Golomb rulers and algorithmics of structural graph parameters

One sentence summary: A cool mathematical structure called Golomb ruler (or Sidon set) can help when designing hardness reductions for structural graph parameters.

In this paper we studied a routing problem where we want to route vehicles through a graph such that their routes meet in as few edges as possible. My highlight of the paper is the hardness reduction that shows that the problem is hard to solve even on graphs that are very tree-like, that is, the problem is W[1]-hard with respect to the treewidth parameter.

In such a reduction we have to create graphs which basically consist only of small separators. So the different gadgets in the graph will have to communicate with each other via some signals which are extraneous to the small separators between them, because each separator is small and so cannot encode much information itself. In this reduction we realized the signal via the number of paths we can route through a gadget. More concretely, we reduce from the problem of finding a clique in a graph $H$, we assign each vertex in H some number, and the vertex-selection gadget allows us to route some number of paths without sharing much edges if and only this number was assigned to some vertex of $H$.

After constructing the vertex-selection gadgets, we need to verify that the vertices selected in different gadgets correspond to neighboring vertices. That’s where Golomb rulers come in: A Golomb ruler is a set of nonnegative integers such that each sum (and, equivalently, difference) of two integers in the set is unique. It is easy to see that any subset of $1, 2, 4, 8, 16, ...$ is a Golomb ruler. It is a bit harder to see that, if we want to have a Golomb ruler with $m$ integers, say, then there is one whose largest integer is roughly $m^3$. And what’s more: such a ruler can be computed in polynomial time [1].
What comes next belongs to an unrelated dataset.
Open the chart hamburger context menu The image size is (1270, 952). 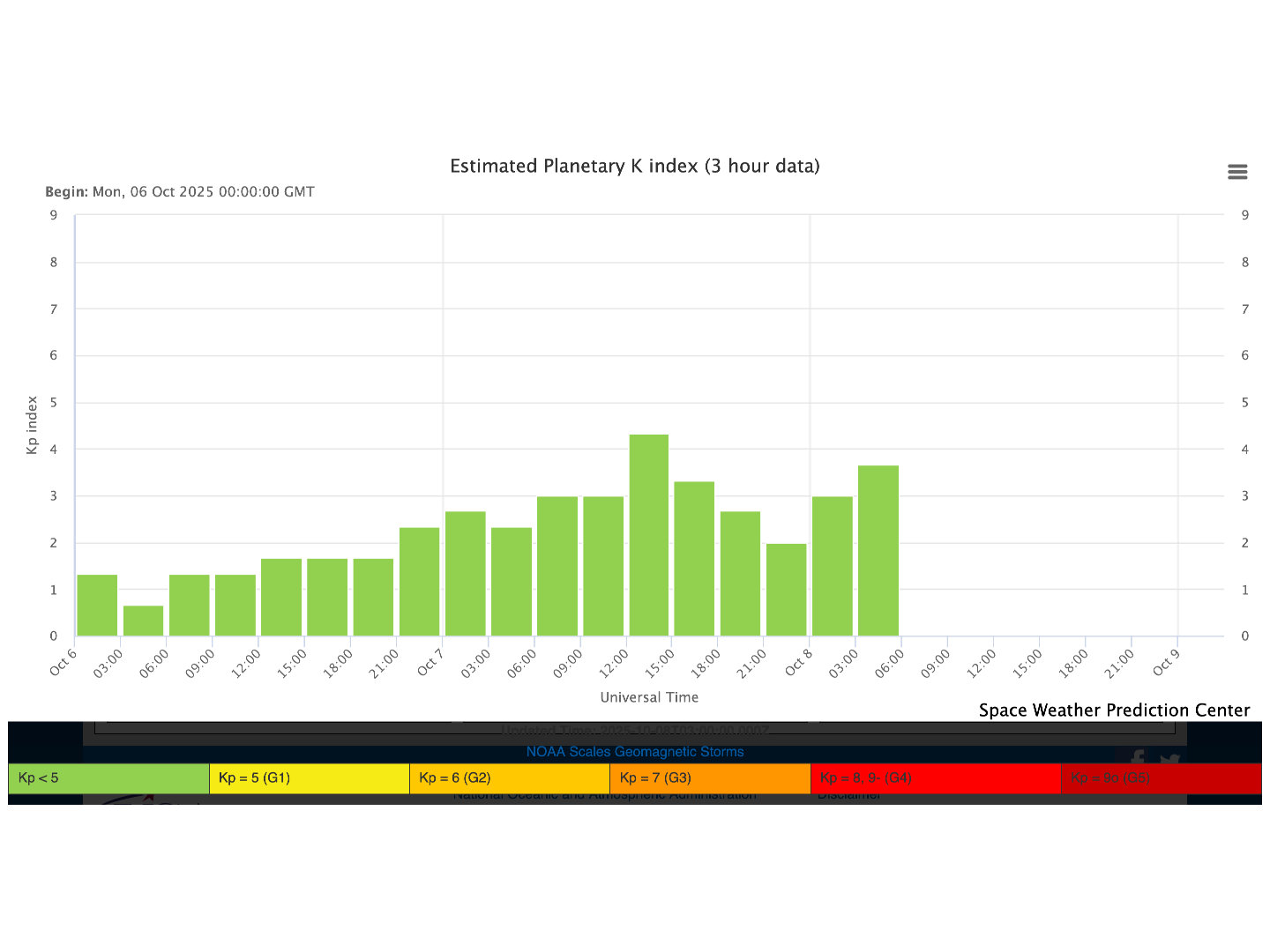tap(1237, 172)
It turns out that there is some gadget which has two inputs, and through which we can route specific numbers of routes $a$ and $b$ through the two inputs if and only if $a + b$ is contained in some pre-specified set. Thus, all that was left to make sure that each pair of selected vertices are adjacent was the following: Select the numbers that represent vertices according to some Golomb ruler and make an edge-verification gadget for each pair of vertices with the two inputs above, that only allowed numbers $a + b$ which correspond to an edge between two vertices. Since the vertex numbers correspond to a Golomb ruler, any sum of two numbers will uniquely correspond to an edge or nonedge. Read the full details here: [2].

A more general structure, captured by so-called $B_k$-sets, has previously been used to show that in the classical Bin Packing problem, a running time with exponential dependency on the number of bins is unavoidable [3]. Golomb rulers have later also been used to show hardness for a Subset Sum-type problem, i.e. checking whether a subset of a given set of mathematical objects sums up to a given target [4].

1. Analysis of the Golomb Ruler and the Sidon Set Problems, and Determination of Large, Near-Optimal Golomb Rulers, Dimitromanolakis, A. (2002).
2. The Parameterized Complexity of the Minimum Shared Edges Problem, Fluschnik, T., Kratsch, S., Niedermeier, R., Sorge, M. Journal of Computer and System Sciences. 106, 23–46 (2019).
3. Bin Packing with Fixed Number of Bins Revisited, Jansen, K., Kratsch, S., Marx, D., Schlotter, I. Journal of Computer and System Sciences. 79, 39–49 (2013).
4. On Structural Parameterizations of the Bounded-Degree Vertex Deletion Problem, Ganian, R., Klute, F., Ordyniak, S. In: Niedermeier, R. and Vallée, B. (eds.) 35th Symposium on Theoretical Aspects of Computer Science (STACS 2018). pp. 33:1–33:14. Schloss Dagstuhl–Leibniz-Zentrum fuer Informatik, Dagstuhl, Germany (2018).